In addition to avoiding repetition, type aliases facilitate abstraction. For example, many Windows API's have an output parameter that is typed as a fixed size buffer of length MAX_PATH characters. A type alias OUTPUT_PATH defined as

cffi::alias define OUTPUT_PATH {unichar[512] out}

can be used in function and struct field declarations.

Similarly, type aliases can be used to hide platform differences. For example, in the following function prototype,

kernel stdcall HeapCreate pointer.HEAP {opts uint initSize SIZE_T maxSize SIZE_T}

SIZE_T is an alias that resolves to either uint or ulonglong depending on whether the platform is 32- or 64-bit.

Various points to note about type aliases:

  • A type alias must begin with an alphabetic character, an underscore or a colon. Subsequent characters may be one of these or a digit.
  • Type aliases can be nested, i.e. one alias may be defined in terms of another.
  • When a type alias is used in a declaration, additional annotations may be specified. These are merged with those included in the type alias definition.

For convenience, the package provides the ::cffi::alias load command which defines some standard C type aliases like size_t as well as some platform-specific type aliases such as HANDLE on Windows.

Currently defined type aliases can be listed with the ::cffi::alias list command and removed with ::cffi::alias delete.

EnumerationsConcepts, Top, Main, Index

Enumerations allow the use of symbolic constants in place of numeric values passed as arguments to functions. Their primary purpose is similar to preprocessor #define constants and enum types in C. They are defined and otherwise managed through the cffi::enum command ensemble. The fragment below provides an example.

cffi::enum define CMARK_OPTS {DEFAULT 0 NORMALIZE 256 VALIDATE 512 SMART 1024 }
cffiLib function cmark_render_html pointer {
    root pointer.cmark_node
    opts {int {enum CMARK_OPTS}}
}
set htmlptr [cmark_render_html $root NORMALIZE]

When combined with the bitmask annotation, bitmasks can be symbolically represented as a list.

cffiLib function cmark_render_html pointer {
    root pointer.cmark_node
    opts {int bitmask {enum CMARK_OPTS}}
}
set htmlptr [cmark_render_html $root {SMART NORMALIZE}]

FunctionsConcepts, Top, Main, Index

To invoke a function in a DLL or shared library, the library must first be loaded through the creation of a ::cffi::dyncall::Library object. The ::cffi::dyncall::Library.function and ::cffi::dyncall::Library.stdcall methods of the object can then be used to create Tcl commands that wrap individual functions implemented in the library.

Calling conventionsConcepts, Top, Main, Index

The 32-bit Windows platform uses two common calling conventions for functions: the default C calling convention and the stdcall calling convention which is used by most system libraries. These differ in terms of parameter and stack management and it is crucial that the correct convention be used when defining the corresponding FFI.

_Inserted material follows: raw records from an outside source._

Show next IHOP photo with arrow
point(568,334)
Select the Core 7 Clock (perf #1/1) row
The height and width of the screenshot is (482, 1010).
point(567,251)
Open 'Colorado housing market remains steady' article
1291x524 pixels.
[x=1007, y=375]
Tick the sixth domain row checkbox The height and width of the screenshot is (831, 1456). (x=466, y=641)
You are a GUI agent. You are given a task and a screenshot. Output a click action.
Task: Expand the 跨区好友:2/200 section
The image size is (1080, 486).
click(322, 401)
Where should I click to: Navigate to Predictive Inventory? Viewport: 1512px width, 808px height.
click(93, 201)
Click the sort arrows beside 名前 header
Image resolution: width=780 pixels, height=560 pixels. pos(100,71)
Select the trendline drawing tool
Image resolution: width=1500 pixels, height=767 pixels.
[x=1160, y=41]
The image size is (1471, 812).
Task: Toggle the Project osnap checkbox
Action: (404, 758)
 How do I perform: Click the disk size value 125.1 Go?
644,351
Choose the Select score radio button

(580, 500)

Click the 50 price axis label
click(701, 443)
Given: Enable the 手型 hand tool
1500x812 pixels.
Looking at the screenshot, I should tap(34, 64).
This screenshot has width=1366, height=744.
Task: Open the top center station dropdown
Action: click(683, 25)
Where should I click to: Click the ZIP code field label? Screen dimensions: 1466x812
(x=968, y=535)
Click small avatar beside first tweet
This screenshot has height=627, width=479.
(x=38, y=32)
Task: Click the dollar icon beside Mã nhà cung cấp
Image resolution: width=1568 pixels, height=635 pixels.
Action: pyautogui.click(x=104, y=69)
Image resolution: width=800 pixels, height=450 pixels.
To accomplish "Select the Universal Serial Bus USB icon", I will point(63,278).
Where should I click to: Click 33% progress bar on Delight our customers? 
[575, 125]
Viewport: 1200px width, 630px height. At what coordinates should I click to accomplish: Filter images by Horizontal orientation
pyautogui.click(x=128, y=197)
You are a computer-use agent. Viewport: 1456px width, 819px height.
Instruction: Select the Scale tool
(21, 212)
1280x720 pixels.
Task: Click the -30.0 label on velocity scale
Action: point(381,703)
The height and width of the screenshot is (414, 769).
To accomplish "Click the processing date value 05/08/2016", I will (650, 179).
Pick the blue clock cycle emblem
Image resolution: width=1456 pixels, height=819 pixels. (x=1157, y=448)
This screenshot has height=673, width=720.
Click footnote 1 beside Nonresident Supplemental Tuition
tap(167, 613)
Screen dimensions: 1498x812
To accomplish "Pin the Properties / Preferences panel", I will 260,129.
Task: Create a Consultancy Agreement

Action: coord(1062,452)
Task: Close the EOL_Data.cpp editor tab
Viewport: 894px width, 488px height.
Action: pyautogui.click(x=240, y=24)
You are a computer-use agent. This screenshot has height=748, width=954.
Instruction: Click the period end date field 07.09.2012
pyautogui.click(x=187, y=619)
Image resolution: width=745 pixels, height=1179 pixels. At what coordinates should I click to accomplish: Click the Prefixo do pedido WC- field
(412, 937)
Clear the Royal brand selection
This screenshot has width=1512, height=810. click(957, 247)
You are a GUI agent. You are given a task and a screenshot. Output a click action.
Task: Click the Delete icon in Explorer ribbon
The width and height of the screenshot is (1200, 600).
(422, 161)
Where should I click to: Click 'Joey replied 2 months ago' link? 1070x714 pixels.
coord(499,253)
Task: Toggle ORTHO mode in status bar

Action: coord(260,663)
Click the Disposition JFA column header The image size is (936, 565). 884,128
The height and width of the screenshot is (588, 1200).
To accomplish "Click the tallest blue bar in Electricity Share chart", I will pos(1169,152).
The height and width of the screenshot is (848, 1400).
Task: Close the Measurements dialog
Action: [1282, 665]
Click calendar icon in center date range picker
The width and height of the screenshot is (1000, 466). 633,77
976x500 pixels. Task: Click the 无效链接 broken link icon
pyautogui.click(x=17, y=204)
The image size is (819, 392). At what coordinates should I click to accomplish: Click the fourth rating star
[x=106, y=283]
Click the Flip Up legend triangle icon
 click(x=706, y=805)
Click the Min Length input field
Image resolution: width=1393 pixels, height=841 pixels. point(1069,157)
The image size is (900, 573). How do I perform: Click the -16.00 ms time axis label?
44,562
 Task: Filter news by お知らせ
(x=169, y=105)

Other than use of the two separate methods for definition, there is no difference in terms of the function prototype used for definition or the method of invocation.

Note that this difference in calling convention is only applicable to 32-bit Windows. For other platforms, including 64-bit Windows, stdcall behaves in identical fashion to function.

Function wrappersConcepts, Top, Main, Index

The function wrapping methods function and stdcall have the following syntax:

DLLOBJ function FNNAME RETTYPE PARAMS
DLLOBJ stdcall FNNAME RETTYPE PARAMS

where FNNAME is the name of the function (and an optional Tcl alias), RETTYPE is the function return type declaration and PARAMS is a list of alternating parameter names and type declarations. The type declarations may include annotations that control behaviour and conversion between Tcl and C values.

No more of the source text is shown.